### Problem to solve:
Write out the records from the first line up to and including the line with "[x=187, y=5]". Leave the pictures out.

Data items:
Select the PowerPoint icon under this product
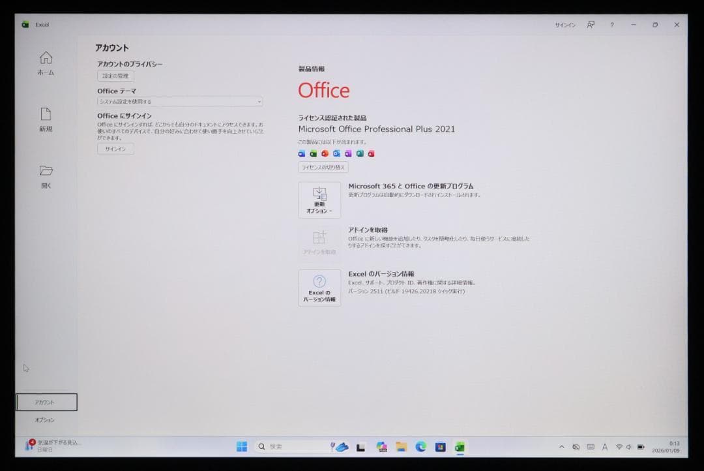Viewport: 704px width, 471px height. [x=325, y=153]
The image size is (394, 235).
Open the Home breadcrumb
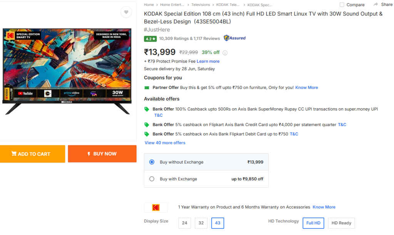tap(149, 5)
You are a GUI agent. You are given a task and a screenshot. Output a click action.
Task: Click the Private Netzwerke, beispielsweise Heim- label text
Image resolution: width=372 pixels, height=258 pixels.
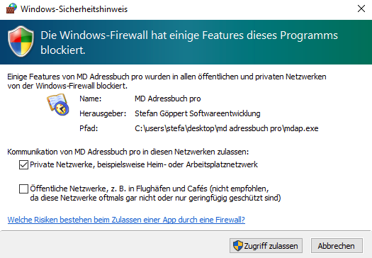click(144, 164)
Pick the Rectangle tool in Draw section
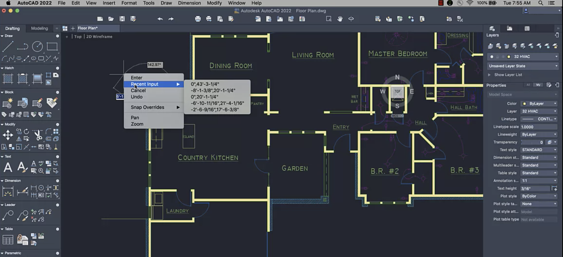The height and width of the screenshot is (257, 563). [52, 47]
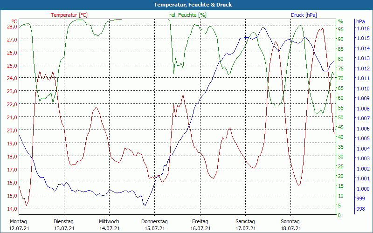Click the chart title 'Temperatur, Feuchte & Druck'
373x233 pixels.
[x=187, y=5]
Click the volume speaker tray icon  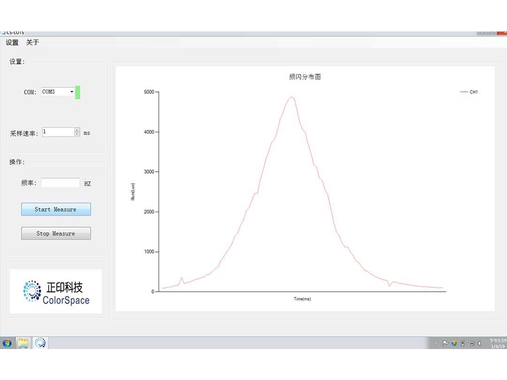[x=479, y=343]
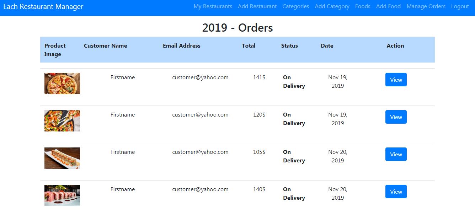The image size is (475, 210).
Task: View the 120$ order details
Action: click(x=396, y=117)
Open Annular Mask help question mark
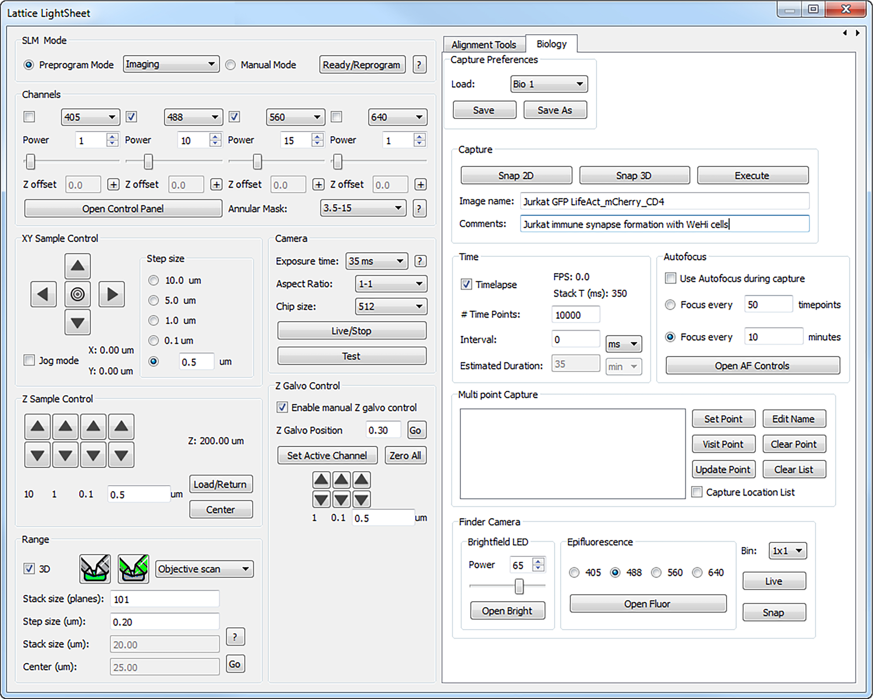This screenshot has width=873, height=699. coord(419,208)
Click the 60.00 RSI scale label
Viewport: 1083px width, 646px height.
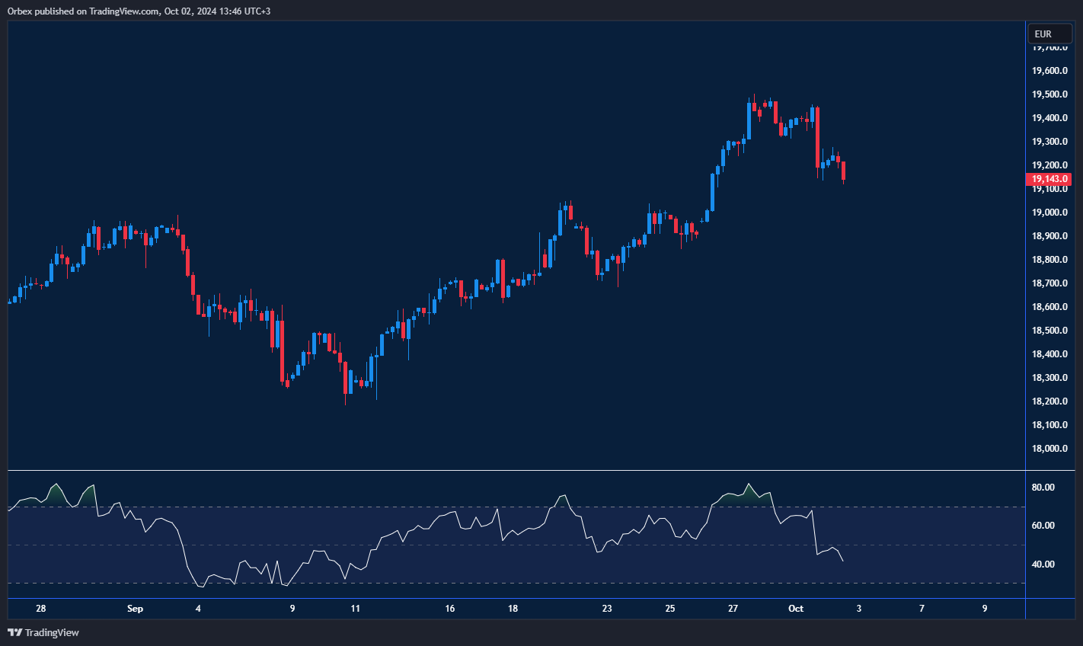[1043, 526]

### Expected answer:
Select the PowerPoint icon under this product
Viewport: 704px width, 471px height. [x=325, y=153]
The image size is (394, 235).
Open the Home breadcrumb
tap(149, 5)
You are a GUI agent. You are given a task and a screenshot. Output a click action.
Task: Click the Private Netzwerke, beispielsweise Heim- label text
Image resolution: width=372 pixels, height=258 pixels.
click(144, 164)
Pick the Rectangle tool in Draw section
The height and width of the screenshot is (257, 563). [52, 47]
Click the chart title 'Temperatur, Feuchte & Druck'
373x233 pixels.
[x=187, y=5]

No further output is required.